DB: I think you have to make the observations, but then, what do you do with them? What are they for? How do they fit into some larger picture? So I think the observation is part of the work, but then what does it mean? What did you make the observation for?

jc: So would you consider the meaning behind these observations in your songs more from an optimist’s standpoint or a pessimist’s?

DB: I certainly have my moments of pessimism, but I think overall just to be out here doing this, being able to write songs in the face of everything else, there’s a hope, a belief in something.

jc: So you’d say writing the songs, even from the pessimist’s side, is something of a catharsis for you and the hope comes from the listener going through the same thing?

DB: I think so. If you’re just looking to depress people, what’s the point? If someone is out there going through terrible times, from losing their house to just fighting traffic, and they spend their hard earned money to go out and hear me play my songs, there has to be something positive there. I know if I’m going to a show I’m expecting to be uplifted somehow, gain a kind of inspiration from it. I’d hope that’s happening with my performances.

jc: How much of your own personal experience do you put in the songs? In other words, you write predominantly in the first person, so when you use “I” in a song, are you talking directly from your own experience?

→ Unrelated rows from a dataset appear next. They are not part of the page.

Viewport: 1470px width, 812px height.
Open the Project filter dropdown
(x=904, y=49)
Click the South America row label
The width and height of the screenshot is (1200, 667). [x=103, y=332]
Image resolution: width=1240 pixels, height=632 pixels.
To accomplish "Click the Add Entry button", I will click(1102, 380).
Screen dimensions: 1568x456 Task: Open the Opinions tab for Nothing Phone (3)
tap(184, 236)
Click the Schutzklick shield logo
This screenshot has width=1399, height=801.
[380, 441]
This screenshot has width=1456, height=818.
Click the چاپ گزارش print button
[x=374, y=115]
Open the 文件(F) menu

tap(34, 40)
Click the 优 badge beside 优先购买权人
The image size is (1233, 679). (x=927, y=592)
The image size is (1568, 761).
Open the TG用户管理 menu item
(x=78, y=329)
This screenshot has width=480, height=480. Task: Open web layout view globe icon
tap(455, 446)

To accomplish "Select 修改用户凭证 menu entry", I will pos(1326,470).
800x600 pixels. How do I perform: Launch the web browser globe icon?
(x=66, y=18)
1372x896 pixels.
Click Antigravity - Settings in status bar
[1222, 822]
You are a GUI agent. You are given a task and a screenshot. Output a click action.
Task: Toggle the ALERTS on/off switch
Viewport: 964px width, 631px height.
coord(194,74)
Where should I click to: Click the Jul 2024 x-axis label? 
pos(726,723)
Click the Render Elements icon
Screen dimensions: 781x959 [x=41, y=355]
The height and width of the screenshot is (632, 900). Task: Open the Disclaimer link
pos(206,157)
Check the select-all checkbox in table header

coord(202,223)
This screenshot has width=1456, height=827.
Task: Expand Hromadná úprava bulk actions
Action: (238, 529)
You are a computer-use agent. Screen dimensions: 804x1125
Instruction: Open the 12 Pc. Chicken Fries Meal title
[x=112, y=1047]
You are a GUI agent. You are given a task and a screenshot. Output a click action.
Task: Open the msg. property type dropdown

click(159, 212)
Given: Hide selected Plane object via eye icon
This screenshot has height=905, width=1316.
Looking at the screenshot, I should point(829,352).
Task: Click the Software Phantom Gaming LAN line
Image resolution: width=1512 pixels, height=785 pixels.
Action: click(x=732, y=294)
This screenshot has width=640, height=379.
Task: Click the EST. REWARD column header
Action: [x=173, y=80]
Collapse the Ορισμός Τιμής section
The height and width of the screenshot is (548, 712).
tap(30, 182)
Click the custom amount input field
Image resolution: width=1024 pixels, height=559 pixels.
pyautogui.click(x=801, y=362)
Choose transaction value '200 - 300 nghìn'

DB: Well that shifts too. There’s some reflection of me. It’s the narrator, really. If you look at it like a short story, the “I” is coming from the narrator, not the guy who wrote it. There’s an assumption that within the theme there will be a good deal of a similarity with the author. It works like some kind of a mirror, but you have to give yourself the complete freedom to take the truth as you see it and stretch the hell out of it. (chuckles)

jc: (laughs) All right, but for instance, the touching aspects of a song like “Lithuania” seems extremely biographical, while also speaking to various different avenues of the universal personality, even if the listener didn’t happen to have grandparents who were murdered by Nazis. There is something personal, yet eminently relatable to ghosts of our past that shape us, the relatives we’ve never met, the experiences of escaping our legacy.

DB: Yes, a song like that crosses over. That song is very much, if not completely, autobiographical.

jc: As opposed to something satirical like “The Swastika Song”, which comments on the same issues as “Lithuania”, but in a completely different voice. You are coming to grips with the issues of the past in “Lithuania” and grabbing back a part of history that has been annexed by hate to return it to a positive art form in “The Swastika Song”.

DB: (chuckles) Yeah, it’s like a big mural on the wall. You throw it up there.

jc: Would you consider yourself a realist? Or do you try and create a world that is best suited for your art?

DB: Hopefully I’m covering the whole ball of wax song by song. Again, in the course of a two or three hour show, I feel the need for the songs to speak clearly and linearly at some point and distort and stretch at other points. I don’t think I’d be comfortable sitting with only one way of speaking of things.

jc: Or one viewpoint.

DB: Yeah, the whole idea of writing or painting is some kind of multiple perspective and somewhere in there may be some world view, but it can’t be through one lone voice that never changes and shifts. It wouldn’t be honest.